When I asked Richard where this information was to be found he retracted the suggestion that he had archive sources for it, saying that he had been reported inaccurately, but that the story was already current in the village. The problem is that there is no such evidence in the County Record Offices; a burial registration would not recount such details although an inquest might do. I am still hoping that I might discover the source, but Richard Smith's recent reaction leads me to suspect it does not exist. Also, it is not mentioned in any of the three previous histories of the village, the earliest dating from 1886. If anyone reading this remembers a pre-1970s version of the story I shall be very interested to hear from them.

It is this claiming of evidence for a paranormal phenomenon which I find most difficult to accept.

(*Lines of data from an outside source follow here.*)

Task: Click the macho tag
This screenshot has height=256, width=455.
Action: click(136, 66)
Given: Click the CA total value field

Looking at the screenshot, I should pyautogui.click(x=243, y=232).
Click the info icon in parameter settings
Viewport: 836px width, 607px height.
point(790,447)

It certainly seems that many people have seen what they genuinely believe to be a handprint on the window, and I would not want to persuade them otherwise; I might see it myself some day. Neither can the strange phenomena which scare people at night be discounted, but no explanations have been attempted for these events. They are accepted as hauntings of a familiar type and are very convincing, even to a natural sceptic.

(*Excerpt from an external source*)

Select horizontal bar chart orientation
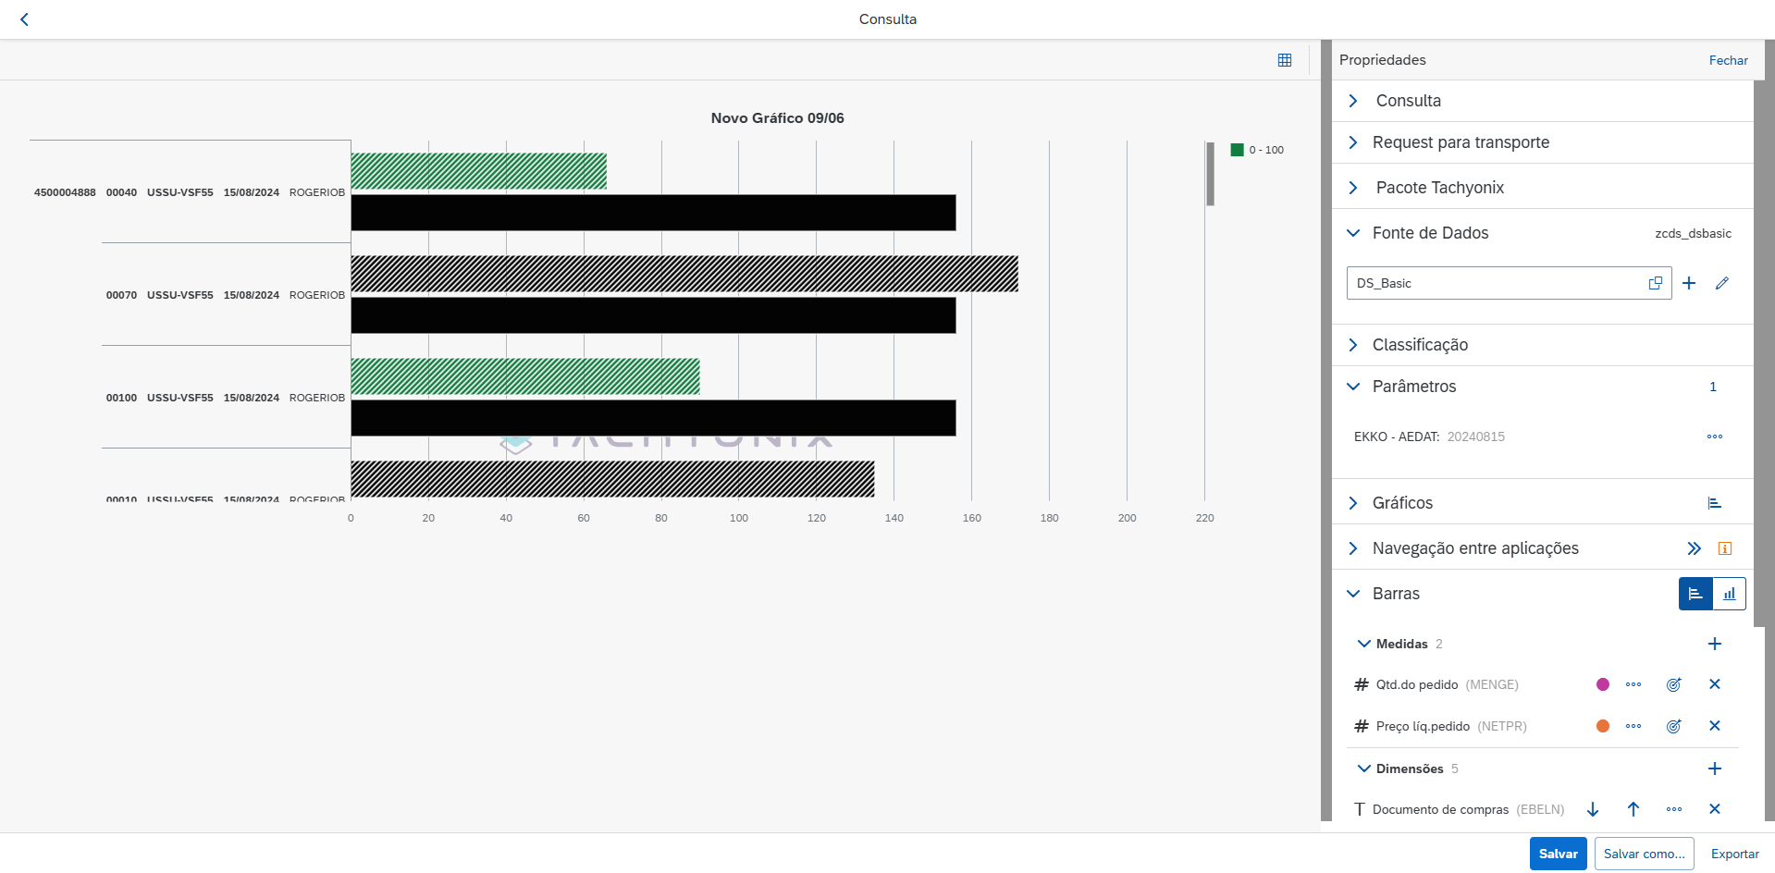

One other 'mystery' concerns the broken tombstone of William Herbert, decorated with a skull and crossbones, which was found in the cellar in the 1970s and is now usually kept propped up in the bar. There really is nothing unusual about this at all. The church and the Royal Stag are very closely adjacent, and the boundaries between the two have shifted as the church and churchyard have been enlarged, so that it is not surprising that a gravestone should be broken and discarded on the wrong side. In fact, the 1979 report decribes the floor of the inn as having been paved with old gravestones placed face down. In 1992 another local Express article took this further. Graham Wyley 'Britain's top ghost-buster' was said to have investigated the hauntings at the Royal Stag and said:

I have looked into the story of William Herbert and have found that he had a very troubled life; his spirit may therefore be angry and still be roaming the earth.

I'm afraid my only response to this claim is 'nonsense'. Firstly, there is nothing macabre about the skull and crossbones design, as there are plenty of other typical examples from the 1700s a few yards away in the churchyard. The life of William Herbert can be traced, as the barest outline, in parish records. He came from a prosperous local farming family and in his will of 1705 he describes himself as a maltster, so he may have supplied ale to the Five Bells, as it was then called, and his son John was a trustee of the Barker Bridge House Trust which still owns the pub. While there is absolutely no evidence at all of a 'troubled life', his family does seem to have been connected with the business; perhaps the bar is the most appropriate resting place for his tombstone.

I apologise if I seem to be something of a wet blanket in playing down the evidence for the pub's haunted reputation, but my reservations only concern the interpretation and elaboration of the stories by those who claim to have found non-existent proofs. Ghosts by their very nature (if you acknowledge their existence) are not to be explained or rationalised, and if any house in the village could be the haunt of ghosts, it is likely to be the Royal Stag as it is the oldest domestic building in Datchet, dating from the 1400s. My other response to the whole affair is that it is fascinating to see local folklore in action, embroidering the hand print story a bit more every time it is told; apparently the child at the window is now said to have watched its father die in a pub fight.